> **WORK REQUIRED**
Reproduce every one of the records below word for word, leaving nothing out and changing nothing.

> **INPUT DATA**
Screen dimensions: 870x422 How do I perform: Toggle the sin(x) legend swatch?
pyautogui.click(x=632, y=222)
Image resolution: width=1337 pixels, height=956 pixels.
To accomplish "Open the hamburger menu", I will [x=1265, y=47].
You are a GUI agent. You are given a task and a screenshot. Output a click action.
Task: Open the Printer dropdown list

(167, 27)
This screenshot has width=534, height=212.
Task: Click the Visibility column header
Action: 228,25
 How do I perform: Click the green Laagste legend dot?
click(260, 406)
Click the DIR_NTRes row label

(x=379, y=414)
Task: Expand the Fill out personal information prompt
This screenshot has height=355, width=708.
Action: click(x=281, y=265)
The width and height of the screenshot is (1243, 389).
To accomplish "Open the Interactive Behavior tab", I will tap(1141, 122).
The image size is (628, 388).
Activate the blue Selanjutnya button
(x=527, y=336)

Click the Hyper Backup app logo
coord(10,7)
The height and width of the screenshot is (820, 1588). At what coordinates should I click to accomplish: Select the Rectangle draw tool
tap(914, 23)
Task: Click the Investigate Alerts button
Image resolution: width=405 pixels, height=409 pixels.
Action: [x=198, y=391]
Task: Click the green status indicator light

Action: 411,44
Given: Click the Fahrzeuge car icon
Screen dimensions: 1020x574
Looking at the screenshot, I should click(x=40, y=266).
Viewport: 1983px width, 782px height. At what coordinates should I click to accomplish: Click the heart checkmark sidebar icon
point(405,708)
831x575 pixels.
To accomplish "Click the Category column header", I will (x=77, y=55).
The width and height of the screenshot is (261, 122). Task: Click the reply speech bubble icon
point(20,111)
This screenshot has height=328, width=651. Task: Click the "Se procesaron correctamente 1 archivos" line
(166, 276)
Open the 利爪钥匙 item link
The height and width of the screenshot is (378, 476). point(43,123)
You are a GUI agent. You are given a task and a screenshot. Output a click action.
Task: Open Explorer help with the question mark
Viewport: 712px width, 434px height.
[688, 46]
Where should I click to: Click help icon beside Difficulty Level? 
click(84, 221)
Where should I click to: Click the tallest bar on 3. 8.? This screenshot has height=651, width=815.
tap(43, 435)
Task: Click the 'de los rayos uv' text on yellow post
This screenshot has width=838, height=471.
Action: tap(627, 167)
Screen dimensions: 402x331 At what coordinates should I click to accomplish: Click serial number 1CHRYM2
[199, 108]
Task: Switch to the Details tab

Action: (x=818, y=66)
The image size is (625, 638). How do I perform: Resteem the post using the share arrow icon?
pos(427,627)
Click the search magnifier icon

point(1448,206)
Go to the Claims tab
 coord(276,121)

> **THE SOLUTION**
Screen dimensions: 870x422 How do I perform: Toggle the sin(x) legend swatch?
pyautogui.click(x=632, y=222)
Image resolution: width=1337 pixels, height=956 pixels.
To accomplish "Open the hamburger menu", I will [x=1265, y=47].
You are a GUI agent. You are given a task and a screenshot. Output a click action.
Task: Open the Printer dropdown list

(167, 27)
This screenshot has width=534, height=212.
Task: Click the Visibility column header
Action: 228,25
 How do I perform: Click the green Laagste legend dot?
click(260, 406)
Click the DIR_NTRes row label

(x=379, y=414)
Task: Expand the Fill out personal information prompt
This screenshot has height=355, width=708.
Action: click(x=281, y=265)
The width and height of the screenshot is (1243, 389).
To accomplish "Open the Interactive Behavior tab", I will tap(1141, 122).
The image size is (628, 388).
Activate the blue Selanjutnya button
(x=527, y=336)

Click the Hyper Backup app logo
coord(10,7)
The height and width of the screenshot is (820, 1588). At what coordinates should I click to accomplish: Select the Rectangle draw tool
tap(914, 23)
Task: Click the Investigate Alerts button
Image resolution: width=405 pixels, height=409 pixels.
Action: [x=198, y=391]
Task: Click the green status indicator light

Action: 411,44
Given: Click the Fahrzeuge car icon
Screen dimensions: 1020x574
Looking at the screenshot, I should click(x=40, y=266).
Viewport: 1983px width, 782px height. At what coordinates should I click to accomplish: Click the heart checkmark sidebar icon
point(405,708)
831x575 pixels.
To accomplish "Click the Category column header", I will (x=77, y=55).
The width and height of the screenshot is (261, 122). Task: Click the reply speech bubble icon
point(20,111)
This screenshot has height=328, width=651. Task: Click the "Se procesaron correctamente 1 archivos" line
(166, 276)
Open the 利爪钥匙 item link
The height and width of the screenshot is (378, 476). point(43,123)
You are a GUI agent. You are given a task and a screenshot. Output a click action.
Task: Open Explorer help with the question mark
Viewport: 712px width, 434px height.
[688, 46]
Where should I click to: Click help icon beside Difficulty Level? 
click(84, 221)
Where should I click to: Click the tallest bar on 3. 8.? This screenshot has height=651, width=815.
tap(43, 435)
Task: Click the 'de los rayos uv' text on yellow post
This screenshot has width=838, height=471.
Action: tap(627, 167)
Screen dimensions: 402x331 At what coordinates should I click to accomplish: Click serial number 1CHRYM2
[199, 108]
Task: Switch to the Details tab

Action: (x=818, y=66)
The image size is (625, 638). How do I perform: Resteem the post using the share arrow icon?
pos(427,627)
Click the search magnifier icon

point(1448,206)
Go to the Claims tab
 coord(276,121)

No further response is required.